Cuando este alegre barco de buena suerte se acercó al huraño Pequod, el bárbaro son de enormes tambores llegó desde su castillo de proa; y al acercarse más, se vio un grupo de sus hombres en torno a sus marmitas de destilería que, cubiertas con el poke, o apergaminada piel ventral de la ballena negra, lanzaban un sonoro estampido a cada golpe de los tripulantes con los puños apretados. En el alcázar, los oficiales y los arponeros danzaban con las muchachas aceitunadas que se habían escapado con ellos de las islas polinesias, en tanto que, colgados de un bote ornamental, firmemente izado entre el palo trinquete y el mayor, tres negros de Long Island, con centelleantes arcos de violín de marfil de ballena, presidían la alegre jiga. Mientras tanto, otros de la tripulación del barco estaban tumultuosamente atareados en la albañilería de la destilería, de donde se habían quitado las grandes marmitas. Casi habríais creído que estaban derribando la maldita Bastilla, de tan salvajes gritos como daban al tirar al mar los ladrillos y el mortero ya inútiles.

Dueño y señor, sobre toda esta escena, el capitán estaba erguido en el elevado alcázar del barco, de modo que todo el regocijante dramatismo quedaba por completo ante él, y parecía simplemente organizado para su diversión personal.

Y Ahab también estaba en su alcázar, hirsuto y negro, con terca melancolía; y al cruzar los dos barcos sus estelas —el uno, todo júbilo por lo pasado, el otro, todo presentimiento de lo futuro— y sus dos capitanes, en sí mismos, personificaban todo el impresionante contraste de la escena.

—¡Venid a bordo, venid a bordo! — exclamó el alegre jefe del Soltero, elevando en el aire una botella y un vaso.

—¿Has visto a la ballena blanca? —gritó Ahab en respuesta.

—No, sólo he oído hablar de ella, pero no creo en ella en absoluto —dijo el otro, de buen humor: ¡A bordo!

—Estás demasiado condenadamente alegre. Sigue tu rumbo. ¿Has perdido algún hombre?

—No que valga la pena hablar..., dos de las islas, eso es todo..., pero ven a bordo, viejo compadre. Pronto te quitaré la negrura de la frente. Ven, ea (la fiesta está alegre): un barco lleno, y a casa.

—¡Qué sorprendentes familiaridades se toma un tonto! —murmuró Ahab; y luego, en voz alta—: Dices que eres un barco lleno y rumbo a casa; bueno, llámame barco vacío y en viaje de ida. Así que vete por tu lado, y yo iré por el mío. ¡Adelante vosotros! Desplegad las velas, y ¡viento en popa!

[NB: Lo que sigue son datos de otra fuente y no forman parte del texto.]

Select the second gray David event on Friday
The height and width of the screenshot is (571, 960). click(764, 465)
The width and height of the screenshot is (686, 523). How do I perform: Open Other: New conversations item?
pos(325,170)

Y así, mientras un barco seguía alegremente viento en popa, el otro luchaba tercamente con la brisa; y de ese modo se separaron dos barcos: la tripulación del Pequod mirando con ojeadas graves y demoradas al Soltero que se alejaba; mientras que los hombres del, Soltero no prestaban atención a esas miradas, con el vivaz festejo en que estaban. Y Ahab, apoyándose en el coronamiento, observó al barco que volvía al puerto, sacó del bolsillo un frasquito de arena y luego alternó sus miradas entre el barco y el frasquito, pareciendo así reunir dos remotos recuerdos, pues ese frasquito estaba lleno de arena de sondeos de Nantucket.